GIVING CHILDREN A STRONG START IN LIFE
“If the times are good, I see my parents every other year,” Naw Si Si says. She is 14 years old and lives with her grandmother in a wooden house on stilts in Thailand, close to the border with Myanmar. Naw Si Si is from the Pwo Karen ethnic group. Most migrants in her community are economic migrants, coming from Myanmar to Thailand.
Decades of armed conflict in Myanmar have forced many Karen people to flee to Thailand. There is a ceasefire now, but many stay in Thailand and only occasionally go back across the border. There is a large community of people from Myanmar in the Thai border areas. Refugees and migrants often live separately from the Thai population, speak their own languages and only occasionally mingle.

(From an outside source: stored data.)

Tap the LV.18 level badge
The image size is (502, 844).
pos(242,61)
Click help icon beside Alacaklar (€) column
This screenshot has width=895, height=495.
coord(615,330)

“The best thing about living here is that I get a chance to study,” Naw Si Si says. She is in 8th grade and wants to be a doctor. “Here in Thailand you can go to school, even if you are from Myanmar.”

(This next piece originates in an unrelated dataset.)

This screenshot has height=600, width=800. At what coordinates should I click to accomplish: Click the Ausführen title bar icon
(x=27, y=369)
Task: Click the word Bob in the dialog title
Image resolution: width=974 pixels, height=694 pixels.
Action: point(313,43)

“I do want to be a doctor, but I don’t know if it is possible or not. It requires my parents support.”
Her biological father passed away. Naw Si Si’s mother lives with her new husband, but they work in Bangkok and she only sees them every other year if they can afford to come home. She lives with her five siblings and grandmother.
“I have lots of friends, but I don’t have my best friend anymore. She went back to Myanmar. We don’t have any contact. I want to cry when I think about it.”
Naw Si Si takes part in a leadership training for migrant children, run by one of Save the Children’s partner organisations.
“I feel stronger today,” Naw Si Si says. “In the past I didn’t dare speak to my teachers, after the training started, I became braver.”
Naw Si Si tries to support her friends and girls in the community to speak up. Young girls’ ambitions are often ridiculed, and girls are reluctant to speak to adults about their needs and wishes.
“Don’t be shy, there is nothing to be ashamed of! I am from Myanmar, but I can be anything if I try. You don’t know the future, so you can’t judge who I am, or who I will become.”